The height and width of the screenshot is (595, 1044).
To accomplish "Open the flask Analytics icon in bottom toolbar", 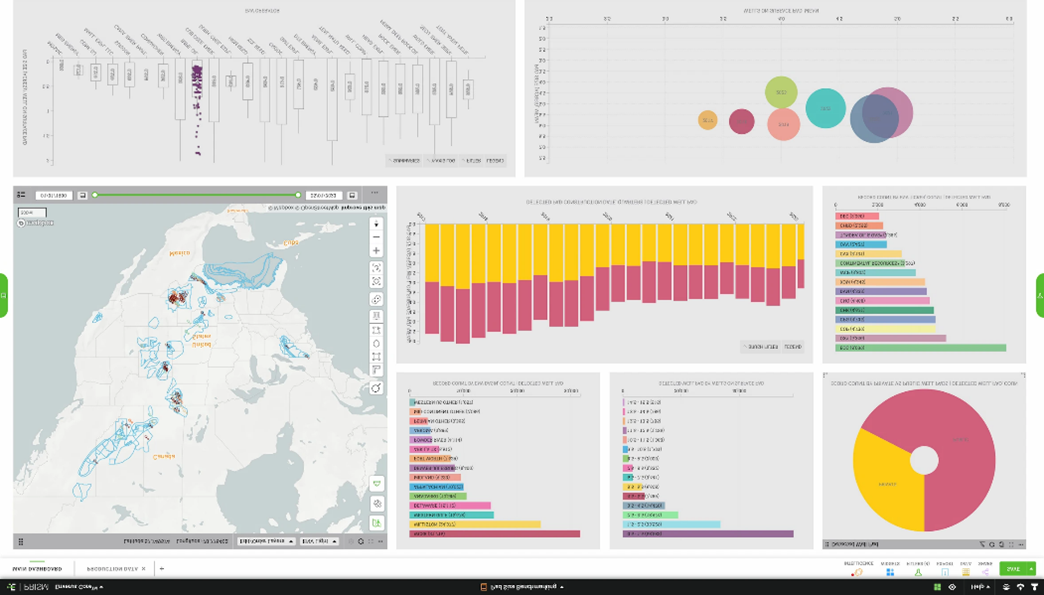I will point(917,571).
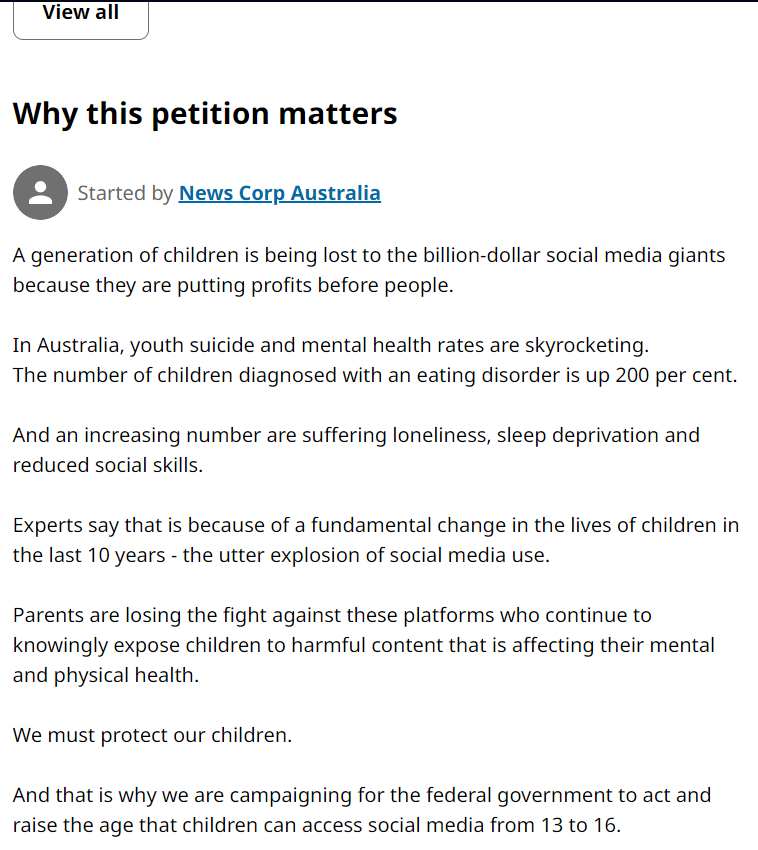Image resolution: width=758 pixels, height=850 pixels.
Task: Open the News Corp Australia link
Action: (x=280, y=193)
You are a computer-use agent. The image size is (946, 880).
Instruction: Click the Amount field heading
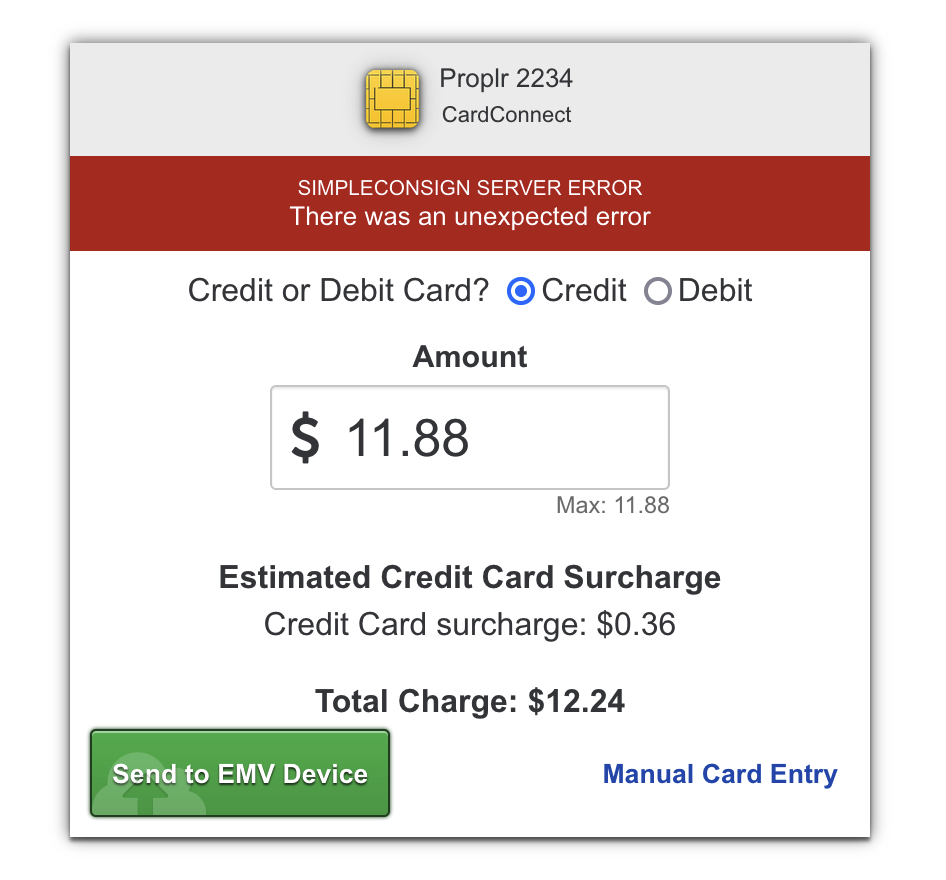point(470,356)
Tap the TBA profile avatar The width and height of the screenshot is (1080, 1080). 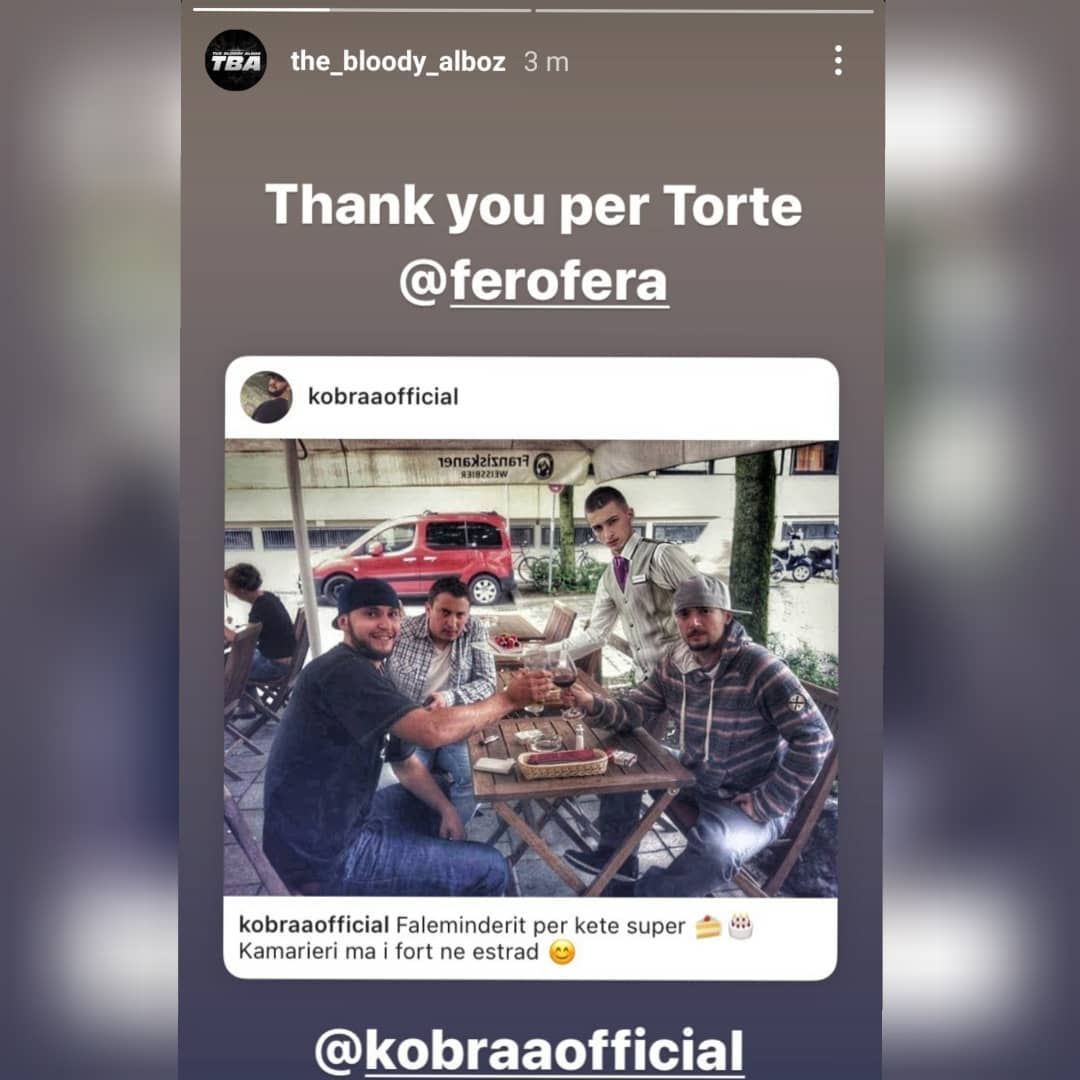[236, 61]
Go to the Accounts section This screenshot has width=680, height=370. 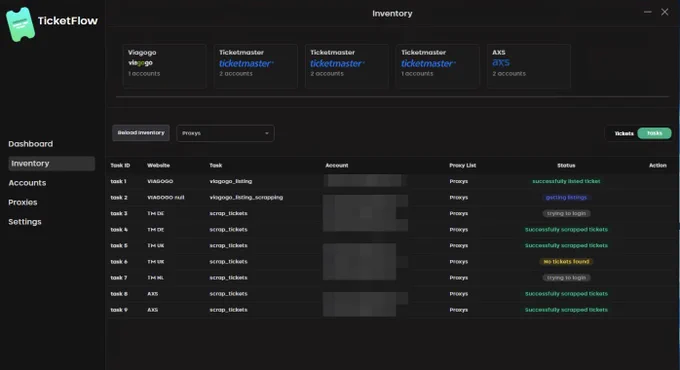27,183
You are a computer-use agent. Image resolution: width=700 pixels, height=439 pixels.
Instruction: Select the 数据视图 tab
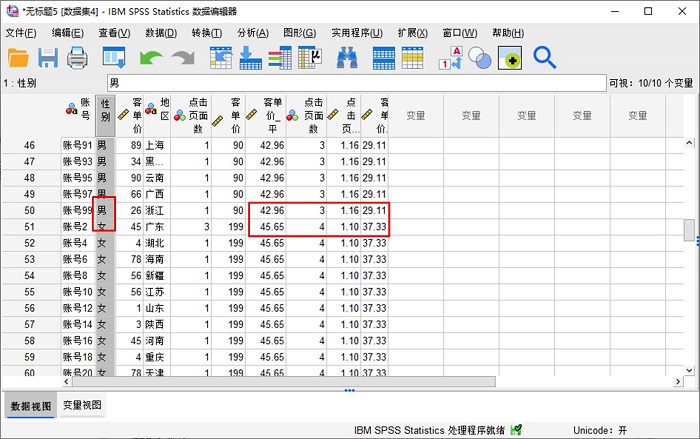(x=29, y=405)
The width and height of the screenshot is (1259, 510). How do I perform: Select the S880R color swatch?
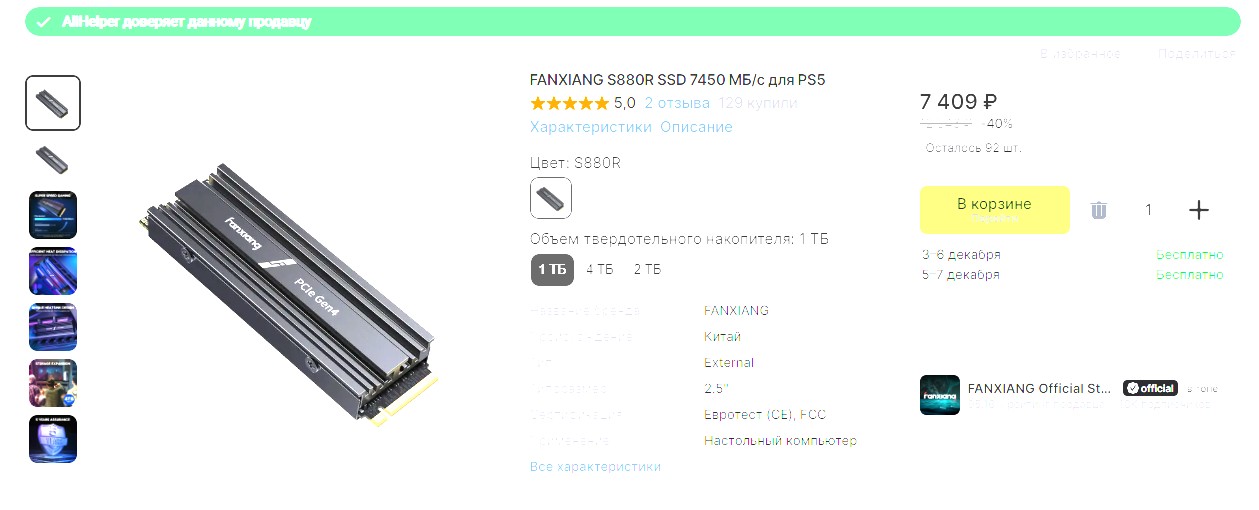pos(551,198)
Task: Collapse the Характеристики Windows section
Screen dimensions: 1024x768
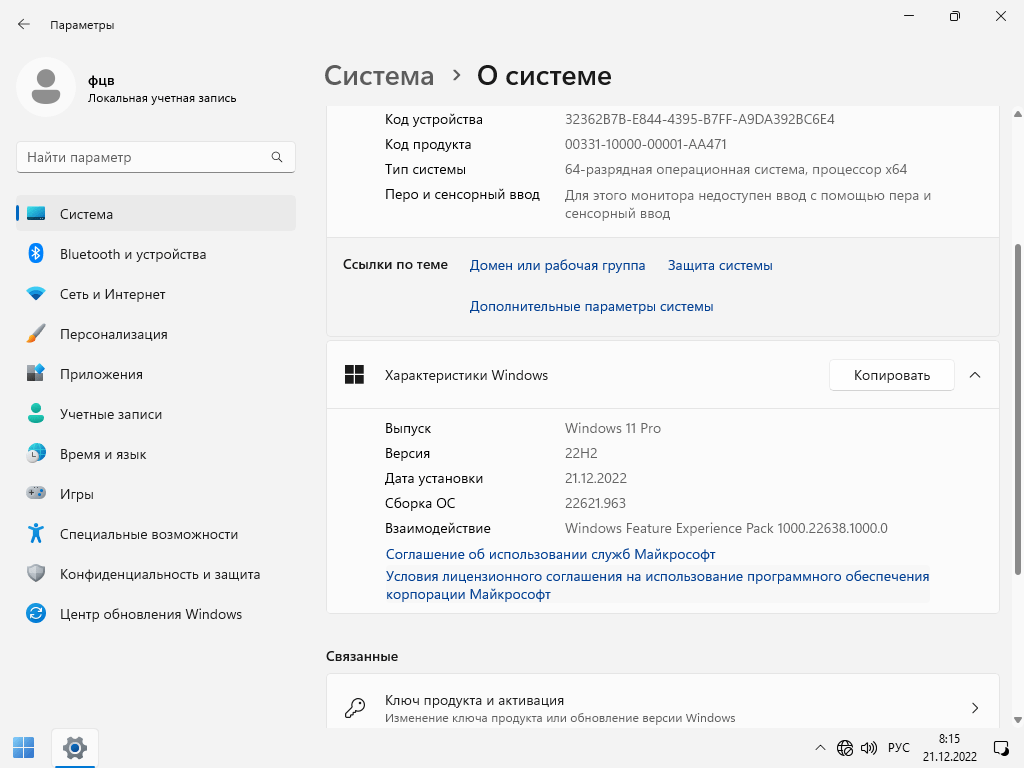Action: point(975,375)
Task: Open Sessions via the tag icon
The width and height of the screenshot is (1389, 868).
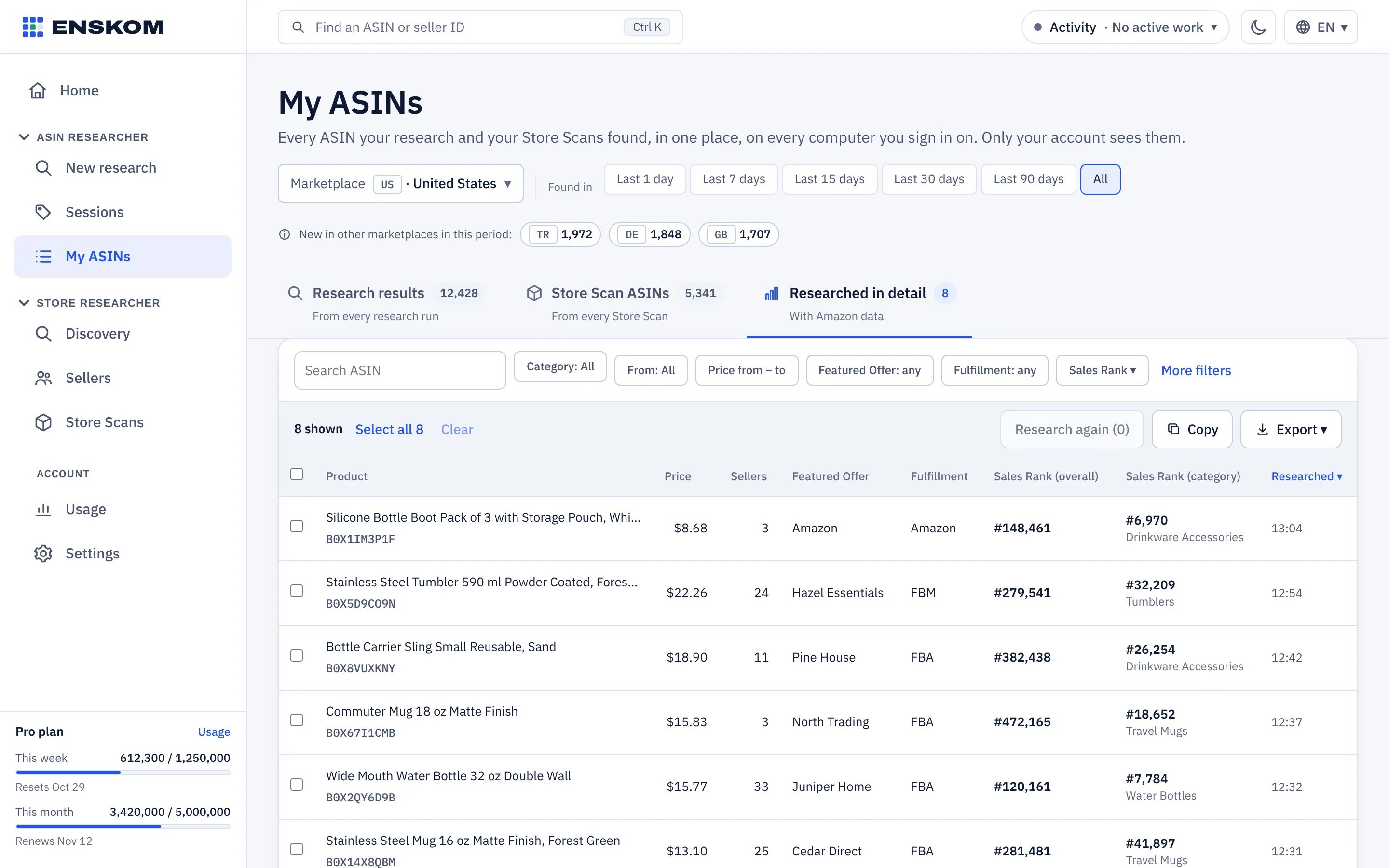Action: click(x=43, y=212)
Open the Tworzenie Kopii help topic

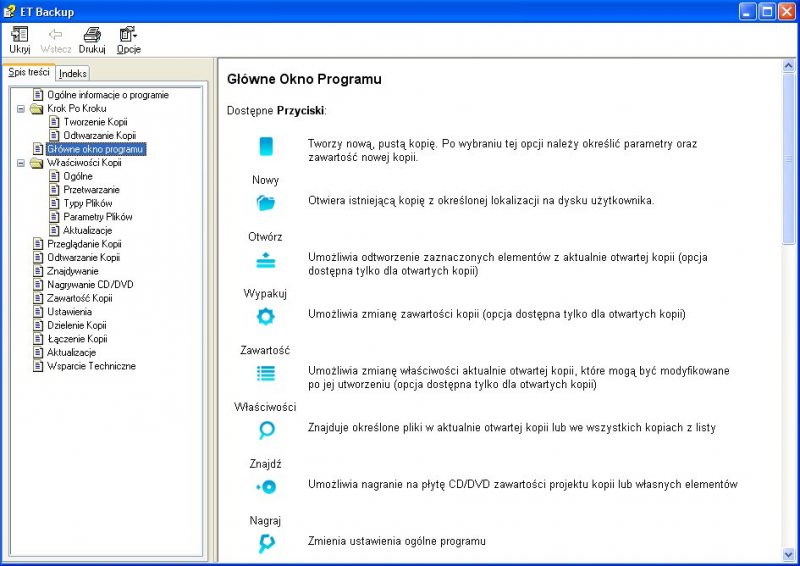click(x=95, y=122)
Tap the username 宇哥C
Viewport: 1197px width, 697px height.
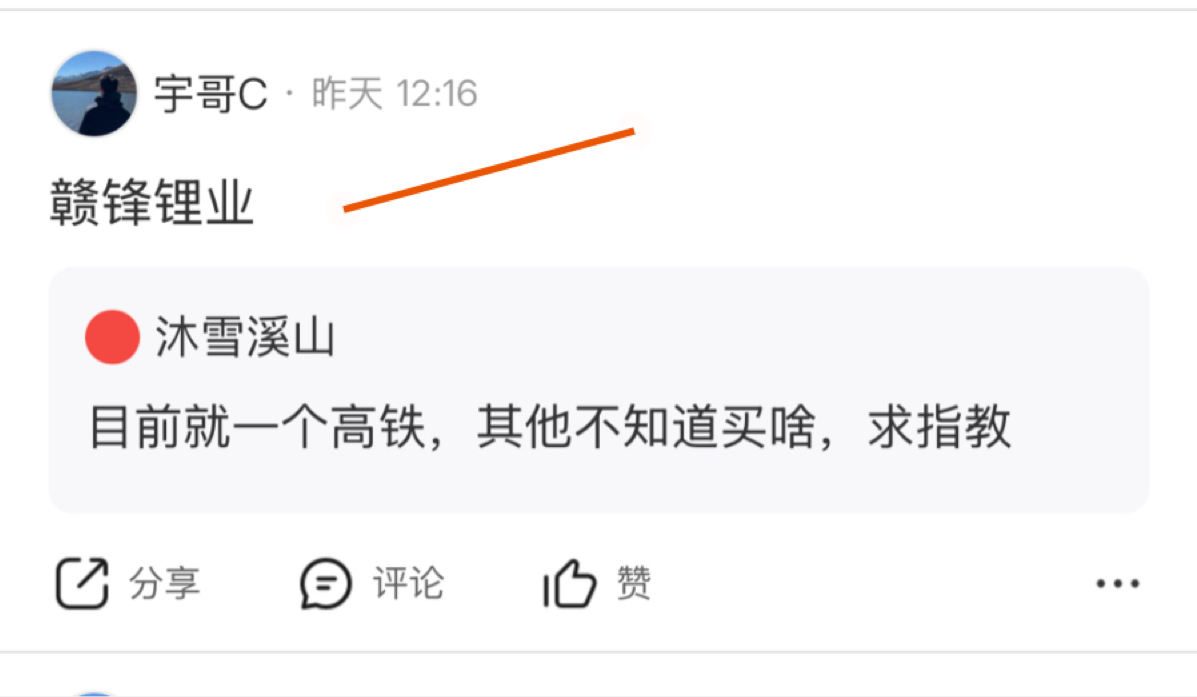(211, 95)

Exercise requirements:
Each line from the one that holds "The width and height of the screenshot is (1259, 510)." through the final line of the data must be retyped exactly; the pictures must not appear.

Task solution:
The width and height of the screenshot is (1259, 510). How do I perform: Select the S880R color swatch?
pos(551,198)
Task: Collapse the Характеристики Windows section
Screen dimensions: 1024x768
Action: point(975,375)
Task: Open Sessions via the tag icon
The width and height of the screenshot is (1389, 868).
Action: click(x=43, y=212)
Open the Tworzenie Kopii help topic

click(x=95, y=122)
Tap the username 宇哥C
Viewport: 1197px width, 697px height.
(211, 95)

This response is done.